[MATERIAL FOR THIS TASK]:

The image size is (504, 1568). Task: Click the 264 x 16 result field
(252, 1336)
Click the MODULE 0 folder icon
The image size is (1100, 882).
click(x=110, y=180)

[STATED EXERCISE]:
Rewrite the lines starting at the one containing "Click the MODULE 0 folder icon" and ending at the last line, changing "folder icon" to "directory icon" and leaving everything else as it is. Return only those lines.

[SOLUTION TO THE EXERCISE]:
Click the MODULE 0 directory icon
The image size is (1100, 882).
click(x=110, y=180)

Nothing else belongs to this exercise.